Despite this there are still contradicting theories, Adams also concludes that there are other factors that need to be accounted for, “other factors such as running economy and the ability to use a high percent of the maximal oxygen consumption (fractional utilization) and ventilator threshold also the important indicators of success in aerobic performance.” (Adams page 202). An expectation of further studies with fractional utilization of VO2 and time as well as ventilator threshold. It must also be noted that oxygen consumption is dependent on sex and age, “maximal oxygen consumption is higher in men than women, and in younger adults than in older adults.” (Adams pg 202).

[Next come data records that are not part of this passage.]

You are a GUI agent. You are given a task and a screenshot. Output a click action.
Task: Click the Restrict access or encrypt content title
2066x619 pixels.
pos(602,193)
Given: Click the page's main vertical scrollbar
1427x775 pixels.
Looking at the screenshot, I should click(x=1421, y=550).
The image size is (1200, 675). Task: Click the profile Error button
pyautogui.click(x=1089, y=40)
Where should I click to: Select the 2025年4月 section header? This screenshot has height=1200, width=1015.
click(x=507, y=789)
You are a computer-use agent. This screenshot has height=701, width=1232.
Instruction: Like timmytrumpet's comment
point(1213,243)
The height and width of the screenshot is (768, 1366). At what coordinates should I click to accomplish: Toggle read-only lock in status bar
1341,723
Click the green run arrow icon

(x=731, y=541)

Xu and Rhodes believe there is a slow component during intensive exercise, they go on further and speculate some of the possible causes, “The possible causes for the slow component of Oxygen uptake during heavy exercise include: increases in blood lactate levels, increases in plasma epinephrine (adrenaline) levels, increased ventilatory work, elevation of body temperature and recruitment of type IIb fibres” ( Xu F; Rhodes E.C. 1999). These are clearly all contributing factors however it is the recruitment of IIb fibers that Xu and Rhodes attribute most to an incrased need for oxygen, “During high intensity exercise an increase in the recruitment of low-efficiency type IIb fibres can cause an increase in the oxygen cost of exercise. A change in the pattern of motor unit recruitment, and thus less activation of type IIb fibres, may also account for a large part of the reduction in the slow component of Oxygen uptake observed after physical training.” ( Xu F; Rhodes E.C. 1999). I would expect more research focused on this factor in order to examine why there is a need for such a high percentage “86%”( Xu F; Rhodes E.C. 1999) of oxygen uptake slow component obtained from the limbs and more particularly IIb fibers.